Recreational cannabis has been legalized in 11 states and Washington DC in the US. However, little is known about individual preferences for legal cannabis products. This study estimated the impacts of tetrahydrocannabinol (THC), cannabidiol (CBD), warning messages, and price on preferences for cannabis flowers.
A cross-sectional online survey with discrete choice experiments was implemented in October 2017. A sample of 2400 adults aged 21 years or older were recruited from 6 US states with recreational cannabis legalization, consisting of 1200 past-year nonusers and 1200 past-year users. Each respondent was randomly assigned to 12 discrete choice scenarios, each asking them to choose from an opt-out option and 3 cannabis flower products with varying levels in THC, CBD, warning messages, and price. The impacts of product attributes on individual choices were analyzed with nested logit regressions.

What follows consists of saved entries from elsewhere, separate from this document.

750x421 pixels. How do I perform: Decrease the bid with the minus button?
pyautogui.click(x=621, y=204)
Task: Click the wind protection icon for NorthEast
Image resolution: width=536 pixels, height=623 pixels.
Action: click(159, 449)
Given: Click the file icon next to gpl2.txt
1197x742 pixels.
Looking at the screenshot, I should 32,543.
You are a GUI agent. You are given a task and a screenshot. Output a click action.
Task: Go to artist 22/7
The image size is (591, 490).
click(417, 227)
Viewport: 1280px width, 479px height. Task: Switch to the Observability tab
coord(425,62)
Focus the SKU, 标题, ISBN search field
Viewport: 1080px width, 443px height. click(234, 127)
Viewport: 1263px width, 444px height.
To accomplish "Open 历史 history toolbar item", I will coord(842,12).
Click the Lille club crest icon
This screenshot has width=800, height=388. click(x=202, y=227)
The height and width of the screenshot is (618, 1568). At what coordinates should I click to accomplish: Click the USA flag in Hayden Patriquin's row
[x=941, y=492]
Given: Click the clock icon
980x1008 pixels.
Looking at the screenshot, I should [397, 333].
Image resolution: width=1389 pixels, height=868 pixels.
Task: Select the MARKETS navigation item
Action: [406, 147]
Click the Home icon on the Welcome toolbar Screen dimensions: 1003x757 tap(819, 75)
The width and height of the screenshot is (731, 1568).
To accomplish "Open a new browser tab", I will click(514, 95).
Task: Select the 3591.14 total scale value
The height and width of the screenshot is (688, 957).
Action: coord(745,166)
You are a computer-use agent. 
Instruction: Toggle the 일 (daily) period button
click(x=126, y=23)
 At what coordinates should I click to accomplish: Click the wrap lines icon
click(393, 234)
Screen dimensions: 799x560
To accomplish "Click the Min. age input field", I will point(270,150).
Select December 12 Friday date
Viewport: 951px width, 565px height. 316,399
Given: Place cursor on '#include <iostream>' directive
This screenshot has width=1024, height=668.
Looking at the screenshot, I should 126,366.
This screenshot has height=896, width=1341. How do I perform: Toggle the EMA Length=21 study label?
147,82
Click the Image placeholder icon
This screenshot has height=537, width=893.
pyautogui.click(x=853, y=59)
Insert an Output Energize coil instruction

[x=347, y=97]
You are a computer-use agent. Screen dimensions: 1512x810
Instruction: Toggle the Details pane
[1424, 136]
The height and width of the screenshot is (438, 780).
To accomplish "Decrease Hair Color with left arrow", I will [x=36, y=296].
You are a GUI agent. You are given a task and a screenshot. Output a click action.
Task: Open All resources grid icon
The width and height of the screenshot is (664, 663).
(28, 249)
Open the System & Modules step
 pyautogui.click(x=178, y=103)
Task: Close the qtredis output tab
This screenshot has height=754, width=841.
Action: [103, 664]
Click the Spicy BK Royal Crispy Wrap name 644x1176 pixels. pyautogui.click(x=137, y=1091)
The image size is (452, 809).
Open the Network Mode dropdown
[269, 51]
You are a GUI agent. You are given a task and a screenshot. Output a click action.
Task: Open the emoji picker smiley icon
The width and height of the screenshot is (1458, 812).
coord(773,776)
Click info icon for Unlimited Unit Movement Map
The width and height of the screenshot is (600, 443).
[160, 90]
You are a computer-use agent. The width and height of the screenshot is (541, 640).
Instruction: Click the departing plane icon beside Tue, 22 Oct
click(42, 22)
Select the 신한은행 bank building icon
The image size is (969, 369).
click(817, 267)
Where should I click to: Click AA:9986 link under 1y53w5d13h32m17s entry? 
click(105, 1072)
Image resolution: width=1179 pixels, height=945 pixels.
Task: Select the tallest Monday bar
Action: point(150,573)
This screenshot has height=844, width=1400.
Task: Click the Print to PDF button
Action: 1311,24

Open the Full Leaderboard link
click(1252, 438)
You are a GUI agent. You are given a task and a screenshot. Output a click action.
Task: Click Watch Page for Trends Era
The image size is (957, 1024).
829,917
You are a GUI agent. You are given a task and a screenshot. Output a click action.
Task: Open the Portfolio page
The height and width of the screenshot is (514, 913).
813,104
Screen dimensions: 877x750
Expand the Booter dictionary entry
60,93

Both cannabis nonusers and users preferred higher CBD and lower price. Users also preferred higher THC. The results on warning messages were mixed: graphic warning on drugged driving and text warning message had positive impacts on nonusers’ and users’ preferences for cannabis flowers, respectively, whereas FDA disapproval disclaimer had negative impacts on nonusers’ preferences. Heterogeneities in preferences were revealed among nonusers by former use status and among users by reason of use. Particularly, medical cannabis users were not as responsive to THC as recreational cannabis users or dual users were. Regarding relative importance of the attributes, all respondents but medical cannabis users perceived price as the most important attribute (relative importance 51-64%), whereas medical cannabis users perceived CBD as the most important attribute (relative importance 47%).
The findings indicated that product characteristics may have influences on US adults’ choices of legal cannabis flower products and may deserve consideration for cannabis regulatory framework.